*TEXT SEGMENT*:
USS Sandalwood (YN-27/AN-32) was an  built for the United States Navy during World War II. She was later transferred to the French Navy as Luciole. She was stricken from the French Navy and sold to Malaysian owners, but her fate beyond that is unreported in secondary sources.

Career 
Sandalwood (YN-27) was laid down on 18 October 1940 by the American Shipbuilding Company, Lorain, Ohio; launched on 6 March 1941; sponsored by Mrs. J. L. Wallace; delivered on 24 October 1941; and placed in service on 25 October 1941.
 
Following transit of the St. Lawrence River, Sandalwood proceeded down the U.S. East Coast to Norfolk, Virginia, where she remained, conducting net operations and performing occasional patrol or salvage duties, into 1944. Then, redesignated AN-32, effective 22 January, and commissioned on 1 June, she prepared for overseas duty.

*DATA ROWS*:

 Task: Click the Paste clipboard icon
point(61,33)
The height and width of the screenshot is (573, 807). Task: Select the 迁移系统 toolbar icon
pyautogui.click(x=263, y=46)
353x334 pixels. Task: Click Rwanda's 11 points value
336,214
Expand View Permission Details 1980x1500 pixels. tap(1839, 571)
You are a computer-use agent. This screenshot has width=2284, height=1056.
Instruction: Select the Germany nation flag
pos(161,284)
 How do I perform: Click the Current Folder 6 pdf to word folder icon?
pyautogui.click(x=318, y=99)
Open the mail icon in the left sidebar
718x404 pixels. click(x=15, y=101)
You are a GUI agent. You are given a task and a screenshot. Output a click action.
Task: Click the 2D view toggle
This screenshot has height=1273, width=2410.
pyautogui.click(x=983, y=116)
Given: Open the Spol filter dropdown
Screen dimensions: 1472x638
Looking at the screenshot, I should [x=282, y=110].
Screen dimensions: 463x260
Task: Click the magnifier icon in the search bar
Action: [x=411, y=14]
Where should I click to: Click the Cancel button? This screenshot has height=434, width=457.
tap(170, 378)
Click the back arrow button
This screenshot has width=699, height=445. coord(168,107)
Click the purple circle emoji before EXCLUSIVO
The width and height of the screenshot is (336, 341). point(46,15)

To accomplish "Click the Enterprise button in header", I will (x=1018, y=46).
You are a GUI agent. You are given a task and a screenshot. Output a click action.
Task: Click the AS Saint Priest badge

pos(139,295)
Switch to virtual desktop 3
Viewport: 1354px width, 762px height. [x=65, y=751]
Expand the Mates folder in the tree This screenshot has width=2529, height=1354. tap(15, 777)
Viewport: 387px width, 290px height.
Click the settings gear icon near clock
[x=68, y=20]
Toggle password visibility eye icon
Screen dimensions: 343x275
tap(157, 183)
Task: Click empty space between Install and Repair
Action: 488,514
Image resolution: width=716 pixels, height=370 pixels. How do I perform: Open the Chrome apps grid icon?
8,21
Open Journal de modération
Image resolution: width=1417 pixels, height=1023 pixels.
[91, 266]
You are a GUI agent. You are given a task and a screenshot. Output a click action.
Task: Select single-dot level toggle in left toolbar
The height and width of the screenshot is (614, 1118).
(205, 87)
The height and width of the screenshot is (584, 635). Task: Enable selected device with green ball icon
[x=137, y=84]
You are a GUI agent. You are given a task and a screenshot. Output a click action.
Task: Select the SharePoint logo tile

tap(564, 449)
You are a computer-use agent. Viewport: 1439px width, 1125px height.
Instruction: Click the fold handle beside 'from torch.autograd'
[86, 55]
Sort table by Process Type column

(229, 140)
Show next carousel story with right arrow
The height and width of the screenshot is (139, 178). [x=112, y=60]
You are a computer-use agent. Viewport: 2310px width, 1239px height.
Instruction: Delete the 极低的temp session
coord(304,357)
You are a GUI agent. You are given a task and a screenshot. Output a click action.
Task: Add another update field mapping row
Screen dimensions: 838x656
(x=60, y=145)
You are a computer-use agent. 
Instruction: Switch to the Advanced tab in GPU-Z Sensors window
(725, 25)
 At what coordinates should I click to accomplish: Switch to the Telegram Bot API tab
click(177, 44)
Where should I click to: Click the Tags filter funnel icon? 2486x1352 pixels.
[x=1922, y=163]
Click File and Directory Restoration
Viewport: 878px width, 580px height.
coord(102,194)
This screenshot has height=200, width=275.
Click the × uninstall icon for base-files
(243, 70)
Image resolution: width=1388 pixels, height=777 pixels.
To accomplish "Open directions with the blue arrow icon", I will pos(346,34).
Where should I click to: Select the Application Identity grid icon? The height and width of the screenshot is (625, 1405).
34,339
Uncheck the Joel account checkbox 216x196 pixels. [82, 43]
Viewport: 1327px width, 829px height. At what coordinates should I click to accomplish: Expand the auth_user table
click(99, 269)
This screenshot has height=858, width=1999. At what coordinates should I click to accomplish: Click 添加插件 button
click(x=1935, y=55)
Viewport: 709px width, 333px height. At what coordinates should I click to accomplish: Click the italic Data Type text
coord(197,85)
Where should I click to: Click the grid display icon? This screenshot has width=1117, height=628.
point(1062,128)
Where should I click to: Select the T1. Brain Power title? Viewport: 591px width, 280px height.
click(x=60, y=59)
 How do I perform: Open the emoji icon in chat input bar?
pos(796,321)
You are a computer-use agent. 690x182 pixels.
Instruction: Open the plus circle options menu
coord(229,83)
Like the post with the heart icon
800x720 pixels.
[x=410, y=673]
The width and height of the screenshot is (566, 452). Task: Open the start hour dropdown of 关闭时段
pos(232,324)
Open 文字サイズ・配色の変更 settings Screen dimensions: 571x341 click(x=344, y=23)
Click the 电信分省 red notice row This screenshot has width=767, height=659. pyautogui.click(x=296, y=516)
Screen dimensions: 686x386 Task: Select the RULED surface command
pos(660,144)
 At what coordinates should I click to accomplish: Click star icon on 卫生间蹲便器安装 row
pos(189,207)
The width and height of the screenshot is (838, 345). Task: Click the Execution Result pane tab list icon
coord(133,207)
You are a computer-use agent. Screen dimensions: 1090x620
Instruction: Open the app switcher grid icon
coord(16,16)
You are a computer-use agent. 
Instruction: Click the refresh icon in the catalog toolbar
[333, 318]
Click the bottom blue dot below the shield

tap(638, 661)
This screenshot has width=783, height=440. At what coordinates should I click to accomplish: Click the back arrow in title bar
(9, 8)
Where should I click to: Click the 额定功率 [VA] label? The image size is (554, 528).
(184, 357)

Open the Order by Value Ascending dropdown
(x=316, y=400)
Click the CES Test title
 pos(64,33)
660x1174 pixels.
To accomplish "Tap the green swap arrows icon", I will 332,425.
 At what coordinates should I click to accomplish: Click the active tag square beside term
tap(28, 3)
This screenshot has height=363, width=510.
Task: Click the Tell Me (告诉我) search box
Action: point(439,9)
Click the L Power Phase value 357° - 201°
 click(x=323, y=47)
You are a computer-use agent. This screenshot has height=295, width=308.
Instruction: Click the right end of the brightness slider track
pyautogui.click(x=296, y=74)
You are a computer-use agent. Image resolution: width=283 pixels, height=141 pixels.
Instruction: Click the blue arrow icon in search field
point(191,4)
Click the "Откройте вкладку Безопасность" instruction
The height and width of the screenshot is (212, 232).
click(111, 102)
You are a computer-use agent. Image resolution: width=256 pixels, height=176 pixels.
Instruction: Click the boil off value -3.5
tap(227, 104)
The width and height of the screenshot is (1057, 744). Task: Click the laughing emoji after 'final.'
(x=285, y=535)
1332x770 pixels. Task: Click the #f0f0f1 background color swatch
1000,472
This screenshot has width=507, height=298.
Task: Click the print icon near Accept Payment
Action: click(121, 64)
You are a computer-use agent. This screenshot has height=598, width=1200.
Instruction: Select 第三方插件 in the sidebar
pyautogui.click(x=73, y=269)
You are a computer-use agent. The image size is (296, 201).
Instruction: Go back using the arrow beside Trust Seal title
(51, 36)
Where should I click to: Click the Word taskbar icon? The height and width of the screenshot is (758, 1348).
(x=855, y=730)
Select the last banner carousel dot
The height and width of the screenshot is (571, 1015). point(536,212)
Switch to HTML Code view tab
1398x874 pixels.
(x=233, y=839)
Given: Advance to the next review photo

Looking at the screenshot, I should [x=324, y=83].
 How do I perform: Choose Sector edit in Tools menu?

*JOB 1*: In the USS Sandalwood article, which company laid the ship down?
*JOB 2*:
Decide whether each statement agrees with the USS Sandalwood article. Answer yes or no for each, and quote the words of the article that decide it.
(a) Sandalwood was launched on 6 March 1941.
(b) Sandalwood was later transferred to the Royal Navy.
(c) While at Norfolk, Sandalwood conducted net operations into 1944.
*JOB 3*: Carry on the USS Sandalwood article from the point where it stops.

*EXERCISE RESPONSE 1*: The American Shipbuilding Company of Lorain, Ohio.

*EXERCISE RESPONSE 2*:
(a) Yes: "launched on 6 March 1941"
(b) No: "She was later transferred to the French Navy as Luciole."
(c) Yes: "conducting net operations and performing occasional patrol or salvage duties, into 1944"

*EXERCISE RESPONSE 3*:
On 1 October, Sandalwood was detached from the 5th Naval District. Two weeks later, in the Panama Canal Zone, she reported to CinCPac and continued on to California and Hawaii, arriving at Pearl Harbor on 25 November. She remained in the Hawaiian area into 1945; and, in late February, got underway for the Marshall Islands. At Eniwetok by mid-March, she conducted net operations there through the end of World War II. On 24 November, she steamed east, arrived at San Pedro, California, in early January 1946; and, four months later, moved north to Astoria, Oregon, for inactivation.
 
Decommissioned on 13 August, Sandalwood was laid up with the Pacific Reserve Fleet, initially at Bremerton, Washington, and later at Stockton, California. In 1962, she was transferred to the National Defense Reserve Fleet at Suisun Bay. Five years later, she was returned to the Navy and sold to the government of France. Transferred in September 1967, she served as Luciole until sold by the French government.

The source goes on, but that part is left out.